◆ What is required
Lines of the records that hold the word "chevron" are to be counted; give the number and nothing more.

--- Dataset ---

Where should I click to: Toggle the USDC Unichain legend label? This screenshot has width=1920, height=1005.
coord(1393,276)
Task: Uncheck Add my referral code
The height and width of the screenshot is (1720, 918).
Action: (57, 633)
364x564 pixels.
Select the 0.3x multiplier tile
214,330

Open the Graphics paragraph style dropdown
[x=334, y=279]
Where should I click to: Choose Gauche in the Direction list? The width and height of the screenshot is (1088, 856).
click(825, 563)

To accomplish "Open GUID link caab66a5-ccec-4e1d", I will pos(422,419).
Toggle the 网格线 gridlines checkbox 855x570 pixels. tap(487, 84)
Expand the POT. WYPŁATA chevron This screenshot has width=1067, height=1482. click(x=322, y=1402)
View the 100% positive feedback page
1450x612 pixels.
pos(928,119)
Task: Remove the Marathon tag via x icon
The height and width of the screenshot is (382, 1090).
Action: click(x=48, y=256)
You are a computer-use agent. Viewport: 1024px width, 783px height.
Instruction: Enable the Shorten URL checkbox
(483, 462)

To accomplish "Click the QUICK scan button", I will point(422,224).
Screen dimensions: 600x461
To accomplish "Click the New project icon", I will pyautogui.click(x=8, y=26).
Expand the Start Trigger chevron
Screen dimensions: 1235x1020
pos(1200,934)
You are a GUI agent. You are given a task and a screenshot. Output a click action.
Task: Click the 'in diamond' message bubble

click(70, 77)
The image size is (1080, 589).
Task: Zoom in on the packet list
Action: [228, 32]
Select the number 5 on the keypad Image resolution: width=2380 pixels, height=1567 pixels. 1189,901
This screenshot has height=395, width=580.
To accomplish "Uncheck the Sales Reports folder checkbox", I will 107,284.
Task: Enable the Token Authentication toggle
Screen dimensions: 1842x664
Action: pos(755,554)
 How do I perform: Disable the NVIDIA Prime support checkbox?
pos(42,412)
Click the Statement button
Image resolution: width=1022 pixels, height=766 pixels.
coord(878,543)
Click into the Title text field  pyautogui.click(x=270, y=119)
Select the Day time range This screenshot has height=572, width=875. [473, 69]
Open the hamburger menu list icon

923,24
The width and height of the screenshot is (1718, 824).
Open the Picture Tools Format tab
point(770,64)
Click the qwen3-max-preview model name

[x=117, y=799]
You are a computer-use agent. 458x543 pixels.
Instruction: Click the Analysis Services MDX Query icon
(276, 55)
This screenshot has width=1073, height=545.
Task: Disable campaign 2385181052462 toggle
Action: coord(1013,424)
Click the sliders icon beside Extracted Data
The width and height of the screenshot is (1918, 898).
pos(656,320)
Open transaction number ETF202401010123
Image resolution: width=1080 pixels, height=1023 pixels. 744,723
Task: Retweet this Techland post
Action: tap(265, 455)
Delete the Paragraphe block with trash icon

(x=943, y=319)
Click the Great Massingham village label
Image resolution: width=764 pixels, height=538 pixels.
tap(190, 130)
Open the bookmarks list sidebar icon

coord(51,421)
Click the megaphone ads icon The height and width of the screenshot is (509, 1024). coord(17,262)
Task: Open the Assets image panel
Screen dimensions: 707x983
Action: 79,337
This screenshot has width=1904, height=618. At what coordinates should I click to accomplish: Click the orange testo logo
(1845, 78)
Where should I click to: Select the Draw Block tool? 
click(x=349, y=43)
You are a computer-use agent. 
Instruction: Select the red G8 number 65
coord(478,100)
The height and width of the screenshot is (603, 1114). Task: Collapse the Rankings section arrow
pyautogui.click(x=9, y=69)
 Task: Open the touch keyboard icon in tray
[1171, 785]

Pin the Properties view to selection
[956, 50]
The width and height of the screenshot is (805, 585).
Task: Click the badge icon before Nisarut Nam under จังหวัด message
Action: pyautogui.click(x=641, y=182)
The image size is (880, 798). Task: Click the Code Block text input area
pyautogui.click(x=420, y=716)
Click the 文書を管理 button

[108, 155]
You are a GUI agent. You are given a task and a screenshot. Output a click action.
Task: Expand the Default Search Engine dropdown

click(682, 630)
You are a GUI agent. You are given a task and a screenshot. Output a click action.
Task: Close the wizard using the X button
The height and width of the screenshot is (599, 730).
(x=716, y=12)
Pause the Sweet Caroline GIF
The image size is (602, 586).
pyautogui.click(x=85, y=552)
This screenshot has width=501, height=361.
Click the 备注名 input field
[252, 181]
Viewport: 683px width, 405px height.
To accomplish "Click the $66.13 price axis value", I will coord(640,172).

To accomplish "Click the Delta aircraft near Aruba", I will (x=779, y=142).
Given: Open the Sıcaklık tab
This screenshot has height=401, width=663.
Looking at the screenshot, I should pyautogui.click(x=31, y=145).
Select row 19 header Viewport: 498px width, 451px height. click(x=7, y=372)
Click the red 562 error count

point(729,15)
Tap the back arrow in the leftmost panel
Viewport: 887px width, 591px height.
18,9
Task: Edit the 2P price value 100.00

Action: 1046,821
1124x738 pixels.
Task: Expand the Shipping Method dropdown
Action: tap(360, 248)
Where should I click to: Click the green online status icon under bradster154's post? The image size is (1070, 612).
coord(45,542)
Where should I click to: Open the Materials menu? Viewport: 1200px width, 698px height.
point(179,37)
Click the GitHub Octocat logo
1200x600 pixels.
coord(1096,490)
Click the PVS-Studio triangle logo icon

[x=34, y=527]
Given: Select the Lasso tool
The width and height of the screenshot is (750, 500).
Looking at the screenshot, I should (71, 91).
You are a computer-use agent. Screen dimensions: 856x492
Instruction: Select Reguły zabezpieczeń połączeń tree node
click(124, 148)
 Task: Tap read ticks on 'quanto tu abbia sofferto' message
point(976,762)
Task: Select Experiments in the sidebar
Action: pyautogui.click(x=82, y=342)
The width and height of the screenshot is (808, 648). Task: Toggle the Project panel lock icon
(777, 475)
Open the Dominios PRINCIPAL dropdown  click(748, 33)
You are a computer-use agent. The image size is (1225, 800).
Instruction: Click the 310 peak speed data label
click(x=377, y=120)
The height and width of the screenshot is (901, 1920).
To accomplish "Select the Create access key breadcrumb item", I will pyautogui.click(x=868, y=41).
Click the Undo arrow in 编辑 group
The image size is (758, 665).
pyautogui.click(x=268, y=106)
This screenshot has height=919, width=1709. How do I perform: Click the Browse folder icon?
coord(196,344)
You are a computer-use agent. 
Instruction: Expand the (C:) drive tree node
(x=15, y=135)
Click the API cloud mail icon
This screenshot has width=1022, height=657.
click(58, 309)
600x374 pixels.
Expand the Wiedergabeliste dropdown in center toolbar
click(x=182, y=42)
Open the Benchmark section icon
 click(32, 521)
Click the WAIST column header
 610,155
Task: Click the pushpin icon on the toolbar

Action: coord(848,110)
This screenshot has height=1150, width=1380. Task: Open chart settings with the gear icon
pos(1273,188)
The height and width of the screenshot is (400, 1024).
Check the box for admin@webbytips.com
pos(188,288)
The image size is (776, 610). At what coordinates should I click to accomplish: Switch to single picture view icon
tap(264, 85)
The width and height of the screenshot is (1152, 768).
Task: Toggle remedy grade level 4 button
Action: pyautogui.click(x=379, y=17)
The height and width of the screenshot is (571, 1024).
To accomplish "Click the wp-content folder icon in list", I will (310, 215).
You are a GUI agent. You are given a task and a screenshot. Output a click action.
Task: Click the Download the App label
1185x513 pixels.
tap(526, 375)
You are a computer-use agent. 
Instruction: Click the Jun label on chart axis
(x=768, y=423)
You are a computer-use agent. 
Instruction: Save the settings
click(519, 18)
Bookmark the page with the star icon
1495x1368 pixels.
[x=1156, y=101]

---

◆ Exercise output
2